### Page excerpt:
□ □ □
Our Lady of the Hills College Prep (OLH, OLH College Prep) is a private, Roman Catholic high school in Kerrville, Texas.  It is located in the Roman Catholic Archdiocese of San Antonio.

Background
In 1995, a consortium of individuals from a wide variety of backgrounds and interests connected, determined to provide families of the Texas Hill Country faith-based learning for their high school age boys and girls. The founders articulated a mission for the school to provide an exemplary education to students within a Christian community in order to educate young minds with a strong base of ethical and moral values.

Feasibility studies were conducted in local and surrounding communities from 1996 to 1997, and the results affirmed that interest and funding potential existed for the new school. The planning group sought guidance from the Roman Catholic Archdiocese of San Antonio. After receiving counsel from Archbishop Patrick Flores and with cooperation of the Fredericksburg Deanery, the Our Lady of the Hills College Prep project was incorporated as a 501(c)(3) organization in 1998 (under the original working name, “St. Ignatius Regional Catholic High School”).

Our Lady of the Hills humbly opened her doors in 2002 with just 19 students in portable classrooms. By 2007, the success of the students and the growth of the school sparked an insurgence of major local support which assisted in the construction of our now 54,000 square foot multi-use permanent campus on 80 acres of Texas Hill Country. Completed in 2009, the campus now sports 8 classrooms, 2 science labs, 2 fine art rooms, computer lab, library science center, chapel, full size competition gym, and administrative space.
□ □ □
### Source material:
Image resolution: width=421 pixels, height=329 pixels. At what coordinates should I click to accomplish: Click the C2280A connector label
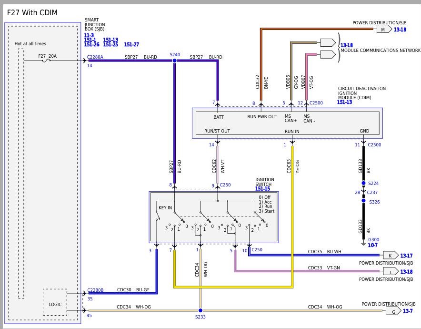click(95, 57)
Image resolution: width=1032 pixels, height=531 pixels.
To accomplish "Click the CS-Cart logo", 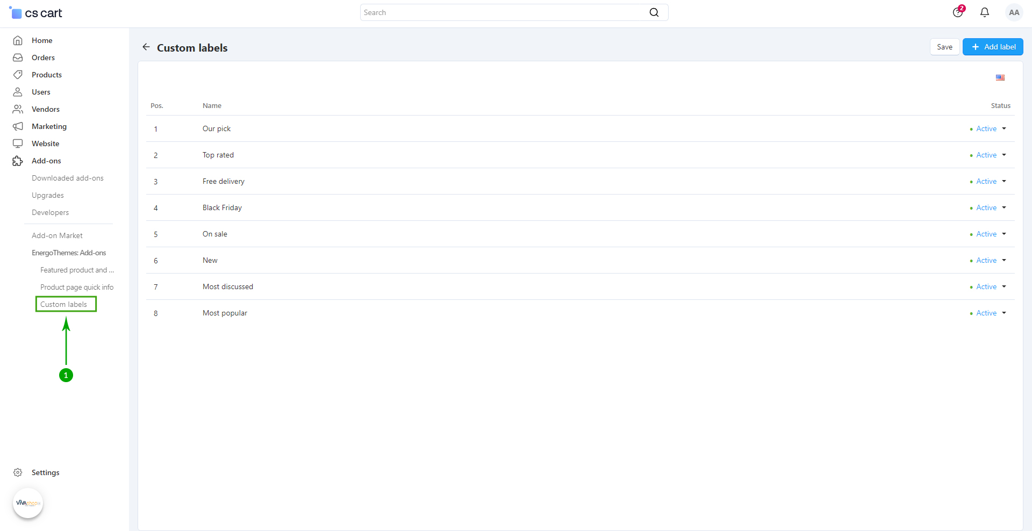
□ □ □
### What is expected:
Write the next part of the text about Our Lady of the Hills College Prep, picking up after its last sentence.

### Response to the exercise:
Educational Philosophy 
The college preparatory curriculum and extra-curricular activities are rooted in the traditions of the Jesuit and Dominican orders and based on their philosophies of education and service to others. Our Lady of the Hills assists students in becoming mature in their faith and critical thinking. OLH challenges each student to develop his or her talents to the fullest and foster a lifelong commitment to support justice and service to others.

Ad Majorem Dei Gloriam  //  For the Greater Glory of God 
Jesuit education is a call to human excellence, to the fullest possible development of all human qualities. The well rounded and rigorous curriculum of Our Lady of the Hills is a call to critical and disciplined studies, a call to develop the whole person, head and heart, intellect and feelings all for the greater glory of God.

Veritas  //  Truth 
Dominican philosophy aims to achieve four main objectives: intellectual formation, world mission, social communication, and justice. As a Dominican inspired institution, Our Lady of the Hills prepares students to pursue truth- “Veritas”, to give compassionate service, and to participate in the creation of a more just and humane world. OLH is committed to independent thought and respect for divergent opinions.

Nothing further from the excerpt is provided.